*STATED GOAL*:
Pick out and copy every line of the records that contains the word "Instruction". Treat uppercase and lowercase letters as different.

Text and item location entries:
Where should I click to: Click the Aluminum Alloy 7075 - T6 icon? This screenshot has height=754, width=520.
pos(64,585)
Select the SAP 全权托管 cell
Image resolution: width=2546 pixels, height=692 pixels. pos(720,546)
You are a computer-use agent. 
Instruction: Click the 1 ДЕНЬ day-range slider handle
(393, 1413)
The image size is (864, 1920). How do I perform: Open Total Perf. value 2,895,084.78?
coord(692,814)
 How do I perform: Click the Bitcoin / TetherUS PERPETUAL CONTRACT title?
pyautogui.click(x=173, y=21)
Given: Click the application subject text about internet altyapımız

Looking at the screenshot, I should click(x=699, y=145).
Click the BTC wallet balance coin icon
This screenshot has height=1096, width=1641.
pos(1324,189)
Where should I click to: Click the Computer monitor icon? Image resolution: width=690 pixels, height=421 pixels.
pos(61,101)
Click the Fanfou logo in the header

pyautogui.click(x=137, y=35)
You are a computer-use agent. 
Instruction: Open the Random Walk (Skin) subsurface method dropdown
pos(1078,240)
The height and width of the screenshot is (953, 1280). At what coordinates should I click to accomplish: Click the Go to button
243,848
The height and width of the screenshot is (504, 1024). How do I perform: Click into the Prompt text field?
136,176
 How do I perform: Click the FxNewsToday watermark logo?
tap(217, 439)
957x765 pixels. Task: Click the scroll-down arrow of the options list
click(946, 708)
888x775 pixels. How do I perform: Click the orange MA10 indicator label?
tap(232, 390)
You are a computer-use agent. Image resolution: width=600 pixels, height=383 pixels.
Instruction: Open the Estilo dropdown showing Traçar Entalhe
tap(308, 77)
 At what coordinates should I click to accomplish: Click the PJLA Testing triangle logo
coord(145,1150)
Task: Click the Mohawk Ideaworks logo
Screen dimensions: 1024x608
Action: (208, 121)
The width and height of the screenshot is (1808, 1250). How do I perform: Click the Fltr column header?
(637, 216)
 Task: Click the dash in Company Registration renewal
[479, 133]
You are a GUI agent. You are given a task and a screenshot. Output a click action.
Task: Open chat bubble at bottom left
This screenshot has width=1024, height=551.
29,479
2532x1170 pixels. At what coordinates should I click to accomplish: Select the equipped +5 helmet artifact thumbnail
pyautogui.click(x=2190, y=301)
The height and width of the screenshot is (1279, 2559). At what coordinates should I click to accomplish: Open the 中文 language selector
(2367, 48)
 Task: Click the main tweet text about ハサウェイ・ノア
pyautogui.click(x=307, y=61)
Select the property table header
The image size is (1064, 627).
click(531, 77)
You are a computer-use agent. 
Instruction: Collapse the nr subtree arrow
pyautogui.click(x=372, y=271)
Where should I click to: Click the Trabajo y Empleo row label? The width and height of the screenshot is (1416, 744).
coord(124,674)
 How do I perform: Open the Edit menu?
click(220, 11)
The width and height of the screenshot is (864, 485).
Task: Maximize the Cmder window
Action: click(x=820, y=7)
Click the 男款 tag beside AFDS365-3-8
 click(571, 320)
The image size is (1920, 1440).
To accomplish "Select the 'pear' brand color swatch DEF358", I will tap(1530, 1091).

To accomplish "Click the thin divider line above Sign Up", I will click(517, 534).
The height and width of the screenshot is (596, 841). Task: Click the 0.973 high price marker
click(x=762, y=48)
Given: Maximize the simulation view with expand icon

*REPLY TO THE EXERCISE*:
Instruction: Click the 1 ДЕНЬ day-range slider handle
Instruction: Open the Random Walk (Skin) subsurface method dropdown
Instruction: Open the Estilo dropdown showing Traçar Entalhe
Instruction: Collapse the nr subtree arrow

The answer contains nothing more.